Kasper Wilton, Photo Jakob Søby
Faust (Margarethe)
Oper in fünf Akten von Charles Gounod
Einführungsabend & Öffentliche Probe
Theater Lübeck, 1. November 2023
von Dr. Andreas Ströbl
Erneut lud das Theater Lübeck zu einer Soirée mit anschließender öffentlicher Probe zur Vorstellung einer Produktion, nämlich am 1. November, also zu Allerheiligen, ins Große Haus. Im protestantischen Norden fällt der Termin nicht weiter auf, aber der zweifellos religiöse Charles Gounod hätte es wahrscheinlich begrüßt, dass an ebendem Gedenktag, an dem aller Heiligen gedacht wird, zur Vorstellung seines Stückes gebeten wird. In seinem „Faust“ (die längste Zeit unter dem Titel „Margarethe“ geführt), der am 17. November im Jugendstiltheater der Hansestadt Premiere haben wird, geht es natürlich mit dem Teufel zu, aber – das hat der dänische Regisseur Kasper Wilton schon verraten – es gibt ein himmlisches Happy-End.

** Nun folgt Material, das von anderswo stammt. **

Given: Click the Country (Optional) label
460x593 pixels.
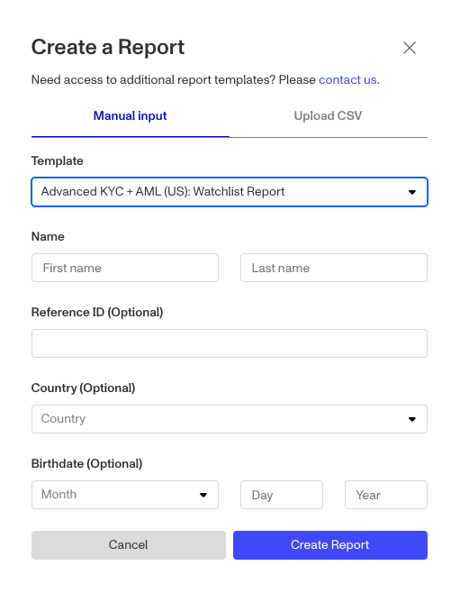Looking at the screenshot, I should pos(83,388).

„Je ne sais rien!“, singt Faust, nichts weiß er und ist so klug als wie zuvor, gemäß dem Vorbild aus Goethes Drama. Um so mehr wussten Jens Ponath, Leitender Dramaturg Musiktheater und Konzert, und Kasper Wilton, Direktor des Folketeatret in Kopenhagen, als die beiden in Werk und Hintergrund einführten. Im wie gewohnt durch musikalische Einlagen strukturierten Gespräch informierten sie über die literarischen Vorlagen seit dem 16. Jahrhundert, Entstehung und Wirkungsgeschichte der Oper – „Faust“ ist in Paris seit der Uraufführung über 3.000mal aufgeführt worden und übertrifft damit Bizets „Carmen“! – sowie die Aspekte von Liebe, Erotik und Sexualität in Stoff und Rezeption. Gerade der Kindsmord war ab dem späten 18. Jahrhundert literarisches Thema und wurde von den „Sturm und Drang“-Dichtern gesellschaftskritisch bearbeitet.
Außerdem stellten beide die religiösen Aspekte heraus, die vor dem Hintergrund der strengen Zensur im Frankreich des 19. Jahrhunderts für jeden Bearbeiter besonders sensibel berücksichtigt werden mussten. Glücklicherweise war der päpstliche Gesandte, der vor allem die Kirchenszene zu prüfen hatte, mit Gounod befreundet und empfahl das Werk bedingungslos. Tatsächlich behält hier Gottvater ja das letzte Wort und das wird in Lübeck offensichtlich entsprechend umgesetzt.
Es machte Freude, den sympathischen Gastregisseur zu erleben, wie er, entflammt von der eigenen Begeisterung für Stück und Produktion, immer wieder von seinem Stuhl aufsprang, das Publikum direkt ansprach und mit skandinavischer Lockerheit von seinen Begegnungen mit dem Themenkomplex in seiner frühen Jugend bis hin zur aktuellen Arbeit sprach.
Takahiro Nagasaki, Erster Kapellmeister und stellvertretender Generalmusikdirektor, besorgte die musikalische Begleitung am Flügel und sprach humorvoll über die Verarbeitung von Kirchenmusik in dieser Oper.
Fast alle Rollen werden vom bewährten Ensemble besetzt, die Titelfigur allerdings vom philippinischen Tenor Arthur Espiritu. Der glänzte auch gleich mit seiner „Rien!“-Arie; auf den darf man sich freuen. Das gilt ebenso für Evmorfia Metaxaki, die große Sopranistin des Hauses, die als Margarethe zu sehen sein wird. Gemeinsam mit Espiritu, dem Bass Rúni Brattaberg als Méphistophélès und der Mezzosopranistin Edna Prochnik als Marthe gab sie das Quartett des „Hohen“ und des „Niederen Paares“ aus dem dritten Akt.
Laila Salome Fischer wird die von Gounod dazuerfundene Siébel singen, die hier allerdings nicht in der Hosenrolle erscheint, sondern tatsächlich eine junge Frau spielen wird; ihr strahlender Mezzosopran verhieß einiges für die Premiere.
Changjun Lee, der eigentlich den Wagner geben wird, sang mit kraftvollem Bass das Lied vom Goldenen Kalb; er studiert gerade parallel die Mephisto-Rolle ein.
Nach kurzer Pause konnte das Publikum die öffentliche Probe des ersten und eines Teils des vierten Aktes erleben. Man darf auf diese Produktion gespannt sein – in jedem Falle vermittelten die Mitwirkenden ein harmonisches Miteinander unter einem Regisseur, der keine Allüren nötig hat.